### Selection
>>>

Unnatural Death: The Vancouver Waterfront in 1913

City of Vancouver Archives

Scroll this

Editor’s Note: This post is part of a series on Canadian coastal histories, which considers intersections of nature and culture along the saline shores of the land and tidewaters currently known as Canada, the country with the world’s longest coastline. Guest-edited by Sara Spike

This post is also part of a series based on presentations that would have taken place at the 2020 Canadian Historical Association Annual Meeting at Western University in London, Ontario (June 1-3).


On the morning of May 28, 1913, members of the Vancouver Police Department were searching the waterfront for a murderer.

A sergeant had found the body of Constable James Archibald in a brush-covered vacant lot one block inland from the Vancouver waterfront at nine o’clock that morning. Archibald had missed a scheduled check-in and his fellow officers had been looking for him since dawn. They first searched the vacant lot for any identifying articles and then moved on to the shoreline itself.[1]

Two days into the Archibald investigation, the Coroner’s Jury made recommendations for physical alterations to the area that the officer patrolled and where he died: “We, the jurymen, recommend that the city officials see that all the lots have the brush cleared off them; also the waterfront cleared of shacks.”[2] This response to Archibald’s murder affirmed an association between cleaning up the unruly landscape of the waterfront district and clearing out undesirable residents.

This panoramic view of Vancouver from 1898 portrayed an idealized image of Vancouver that included streets and lots that did not yet exist alongside busy waterfronts on Burrard Inlet and False Creek (Vancouver World Printing and Publishing Co., 1976 reproduction, Map 547, City of Vancouver Archives technical and cartographic drawing collection, City of Vancouver Archives).

<<<

### Exercise a
Transcribe the dataset items verbatim, beginning with the line that contains "The width and height of the screenshot is (1902, 982)." and continuing through the line that contains "center [125, 56].".

Dataset items:

>>>

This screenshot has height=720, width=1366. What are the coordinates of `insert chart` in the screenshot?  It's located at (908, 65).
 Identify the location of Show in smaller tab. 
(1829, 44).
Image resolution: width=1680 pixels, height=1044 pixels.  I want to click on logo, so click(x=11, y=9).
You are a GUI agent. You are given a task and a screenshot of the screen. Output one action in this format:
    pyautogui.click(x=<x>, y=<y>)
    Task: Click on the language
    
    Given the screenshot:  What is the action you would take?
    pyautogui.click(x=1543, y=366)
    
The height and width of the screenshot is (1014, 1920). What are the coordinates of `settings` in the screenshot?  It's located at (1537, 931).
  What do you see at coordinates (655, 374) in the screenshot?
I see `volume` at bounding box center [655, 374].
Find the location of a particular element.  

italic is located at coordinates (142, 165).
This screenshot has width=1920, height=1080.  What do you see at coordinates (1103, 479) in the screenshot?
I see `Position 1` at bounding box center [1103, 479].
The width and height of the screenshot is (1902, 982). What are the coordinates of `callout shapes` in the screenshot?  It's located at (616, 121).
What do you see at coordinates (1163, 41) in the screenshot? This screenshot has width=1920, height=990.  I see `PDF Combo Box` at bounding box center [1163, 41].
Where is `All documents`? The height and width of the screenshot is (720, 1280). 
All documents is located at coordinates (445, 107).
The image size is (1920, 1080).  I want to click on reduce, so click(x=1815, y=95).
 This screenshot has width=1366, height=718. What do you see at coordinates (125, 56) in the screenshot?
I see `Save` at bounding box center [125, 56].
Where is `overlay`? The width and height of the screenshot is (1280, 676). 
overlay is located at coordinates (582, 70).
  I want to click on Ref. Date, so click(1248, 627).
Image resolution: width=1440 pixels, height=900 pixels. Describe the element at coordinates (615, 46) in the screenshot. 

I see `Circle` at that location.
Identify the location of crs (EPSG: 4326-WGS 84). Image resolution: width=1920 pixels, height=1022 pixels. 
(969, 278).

<<<

### Exercise b
From the Vancouver waterfront article, reproduce word for word the passage that starts with "A sergeant had" and runs through "out undesirable residents.".

### Exercise output a
The width and height of the screenshot is (1902, 982). What are the coordinates of `callout shapes` in the screenshot?  It's located at (616, 121).
What do you see at coordinates (1163, 41) in the screenshot? This screenshot has width=1920, height=990.  I see `PDF Combo Box` at bounding box center [1163, 41].
Where is `All documents`? The height and width of the screenshot is (720, 1280). 
All documents is located at coordinates (445, 107).
The image size is (1920, 1080).  I want to click on reduce, so click(x=1815, y=95).
 This screenshot has width=1366, height=718. What do you see at coordinates (125, 56) in the screenshot?
I see `Save` at bounding box center [125, 56].

### Exercise output b
A sergeant had found the body of Constable James Archibald in a brush-covered vacant lot one block inland from the Vancouver waterfront at nine o’clock that morning. Archibald had missed a scheduled check-in and his fellow officers had been looking for him since dawn. They first searched the vacant lot for any identifying articles and then moved on to the shoreline itself.[1]

Two days into the Archibald investigation, the Coroner’s Jury made recommendations for physical alterations to the area that the officer patrolled and where he died: “We, the jurymen, recommend that the city officials see that all the lots have the brush cleared off them; also the waterfront cleared of shacks.”[2] This response to Archibald’s murder affirmed an association between cleaning up the unruly landscape of the waterfront district and clearing out undesirable residents.